Jean-Philippe Altenloh connaît tous les cimetières et lieux de culte à Bruxelles. Il affectionne tout particulièrement les cimetières du Dieweg et de Laeken ainsi que les églises Saint-Clément à Watermael-Boitsfort et Saint-Anne à Uccle. Même s'il n'est pas croyant, Jean-Philippe Altenloh lit toujours un texte à la messe des artistes à Saint-Michel.
VOCATION D'ARTISTE
Etre artiste représente pour moi une vocation dans le sens étymologique du mot. Tout gosse, je lisais le «Bourgeois gentilhomme» le soir avec mon père. Nous pleurions de rire. Il me disait: «M'enfin, reprends-toi ou tu ne seras jamais artiste!». J'ai pris cela comme une forme d'encouragement. Plus tard, lors d'un repas avec des amis, quelqu'un a lancé à mon père, joaillier: «Cher Philippe, ta succession est assurée!». Il a répondu: «Pas du tout, il ne s'intéresse qu'au théâtre!». Je pense bien que mon père était fier de moi.

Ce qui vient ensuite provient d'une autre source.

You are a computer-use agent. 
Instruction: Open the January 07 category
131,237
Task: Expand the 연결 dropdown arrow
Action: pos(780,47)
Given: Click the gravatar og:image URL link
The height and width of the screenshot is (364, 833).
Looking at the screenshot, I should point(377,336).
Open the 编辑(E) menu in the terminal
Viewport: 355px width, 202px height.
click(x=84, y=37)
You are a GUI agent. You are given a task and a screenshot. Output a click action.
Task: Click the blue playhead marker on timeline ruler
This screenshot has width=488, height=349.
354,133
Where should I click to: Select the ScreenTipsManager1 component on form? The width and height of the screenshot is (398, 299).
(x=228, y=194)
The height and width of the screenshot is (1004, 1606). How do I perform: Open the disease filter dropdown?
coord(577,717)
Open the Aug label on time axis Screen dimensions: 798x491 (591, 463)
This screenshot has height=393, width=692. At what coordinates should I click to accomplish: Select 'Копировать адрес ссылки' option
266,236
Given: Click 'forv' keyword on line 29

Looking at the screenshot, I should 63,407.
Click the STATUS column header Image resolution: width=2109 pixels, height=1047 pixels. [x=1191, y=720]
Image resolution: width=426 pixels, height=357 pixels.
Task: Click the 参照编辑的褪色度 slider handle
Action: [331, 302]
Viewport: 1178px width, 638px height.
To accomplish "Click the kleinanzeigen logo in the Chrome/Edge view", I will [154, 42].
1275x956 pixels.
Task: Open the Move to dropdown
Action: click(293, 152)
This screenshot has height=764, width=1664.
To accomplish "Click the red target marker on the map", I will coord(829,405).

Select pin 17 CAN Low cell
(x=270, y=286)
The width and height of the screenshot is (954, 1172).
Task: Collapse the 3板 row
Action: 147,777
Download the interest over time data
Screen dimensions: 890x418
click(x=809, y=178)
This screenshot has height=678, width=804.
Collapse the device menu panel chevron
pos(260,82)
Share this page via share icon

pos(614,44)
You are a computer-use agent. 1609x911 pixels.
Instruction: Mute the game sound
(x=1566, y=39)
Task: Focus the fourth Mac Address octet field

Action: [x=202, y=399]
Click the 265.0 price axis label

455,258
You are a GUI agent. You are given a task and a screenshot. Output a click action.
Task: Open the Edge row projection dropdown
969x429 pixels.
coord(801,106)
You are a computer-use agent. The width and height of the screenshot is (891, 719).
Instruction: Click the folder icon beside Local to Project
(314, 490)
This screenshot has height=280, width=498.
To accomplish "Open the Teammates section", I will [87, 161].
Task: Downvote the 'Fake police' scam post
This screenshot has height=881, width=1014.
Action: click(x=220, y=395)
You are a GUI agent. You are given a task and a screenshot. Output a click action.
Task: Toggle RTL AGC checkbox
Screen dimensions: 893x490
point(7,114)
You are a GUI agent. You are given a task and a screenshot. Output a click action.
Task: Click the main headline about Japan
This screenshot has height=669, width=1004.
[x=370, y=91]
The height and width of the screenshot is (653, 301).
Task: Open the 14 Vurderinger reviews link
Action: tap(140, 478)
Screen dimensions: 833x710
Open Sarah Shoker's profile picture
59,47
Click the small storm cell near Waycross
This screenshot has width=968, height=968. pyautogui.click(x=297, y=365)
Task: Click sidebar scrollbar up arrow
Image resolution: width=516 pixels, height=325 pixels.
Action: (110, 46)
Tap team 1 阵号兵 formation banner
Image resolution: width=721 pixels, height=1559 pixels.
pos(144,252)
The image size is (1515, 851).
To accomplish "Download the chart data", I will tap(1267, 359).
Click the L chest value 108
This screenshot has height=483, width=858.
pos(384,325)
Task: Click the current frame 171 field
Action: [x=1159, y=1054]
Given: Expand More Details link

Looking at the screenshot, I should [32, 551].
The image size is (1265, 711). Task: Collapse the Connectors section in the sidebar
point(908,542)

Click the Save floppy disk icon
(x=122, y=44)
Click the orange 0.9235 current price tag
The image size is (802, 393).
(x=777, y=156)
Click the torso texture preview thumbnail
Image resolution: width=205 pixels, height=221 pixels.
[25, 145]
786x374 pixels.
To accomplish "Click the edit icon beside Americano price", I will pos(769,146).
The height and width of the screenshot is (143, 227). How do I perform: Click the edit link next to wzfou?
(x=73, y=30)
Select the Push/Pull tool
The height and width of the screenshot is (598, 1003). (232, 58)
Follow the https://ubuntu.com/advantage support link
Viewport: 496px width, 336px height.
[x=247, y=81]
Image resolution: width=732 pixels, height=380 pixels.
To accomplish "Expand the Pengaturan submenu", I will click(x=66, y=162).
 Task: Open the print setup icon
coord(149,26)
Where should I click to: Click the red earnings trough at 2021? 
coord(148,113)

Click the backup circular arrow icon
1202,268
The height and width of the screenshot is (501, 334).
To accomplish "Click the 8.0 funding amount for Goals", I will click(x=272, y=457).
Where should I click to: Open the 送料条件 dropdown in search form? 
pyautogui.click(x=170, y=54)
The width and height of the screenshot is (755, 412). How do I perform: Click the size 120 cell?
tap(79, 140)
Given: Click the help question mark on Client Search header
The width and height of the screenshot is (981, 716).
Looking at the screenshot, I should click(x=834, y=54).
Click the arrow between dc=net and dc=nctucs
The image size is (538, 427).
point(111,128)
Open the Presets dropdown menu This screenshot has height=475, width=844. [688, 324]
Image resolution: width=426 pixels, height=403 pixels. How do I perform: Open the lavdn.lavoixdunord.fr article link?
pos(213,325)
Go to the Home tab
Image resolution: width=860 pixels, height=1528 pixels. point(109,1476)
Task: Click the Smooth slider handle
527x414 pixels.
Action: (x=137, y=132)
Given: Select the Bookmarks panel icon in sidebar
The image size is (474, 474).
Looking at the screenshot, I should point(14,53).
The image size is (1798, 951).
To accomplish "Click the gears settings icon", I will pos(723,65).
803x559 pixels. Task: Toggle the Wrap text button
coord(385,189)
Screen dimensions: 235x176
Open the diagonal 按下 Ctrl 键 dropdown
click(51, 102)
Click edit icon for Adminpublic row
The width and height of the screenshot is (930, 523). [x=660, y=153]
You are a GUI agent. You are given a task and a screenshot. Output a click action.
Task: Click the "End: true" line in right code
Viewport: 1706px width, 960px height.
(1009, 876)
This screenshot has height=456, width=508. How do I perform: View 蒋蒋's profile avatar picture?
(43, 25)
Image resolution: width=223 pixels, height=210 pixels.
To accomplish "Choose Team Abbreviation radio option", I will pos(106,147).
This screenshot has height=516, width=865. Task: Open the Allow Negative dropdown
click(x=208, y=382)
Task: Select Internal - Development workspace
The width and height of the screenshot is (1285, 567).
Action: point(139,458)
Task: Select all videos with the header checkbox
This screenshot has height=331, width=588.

Enfant, Jean-Philippe Altenloh avait un accent bruxellois à couper au couteau mais les années de conservatoire l'ont effacé.
Mon frère de Tokyo dit que cela lui manque atrocement. Les Bruxellois sont très tolérants, je ne crois pas dans la thèse du Vlaams Blok ou du FN, je ne trouve pas que Bruxelles soit xénophobe et raciste. Il est vrai qu'il existe chez tout être humain une part infime de peur de l'autre. Mais Bruxelles garde sa tradition d'accueil. Je prends un très fort plaisir à vivre à Bruxelles, je suis un citadin, j'aime son côté multiculturel. Les artistes de la deuxième génération occupent intelligemment le terrain. Ils sont fabuleux.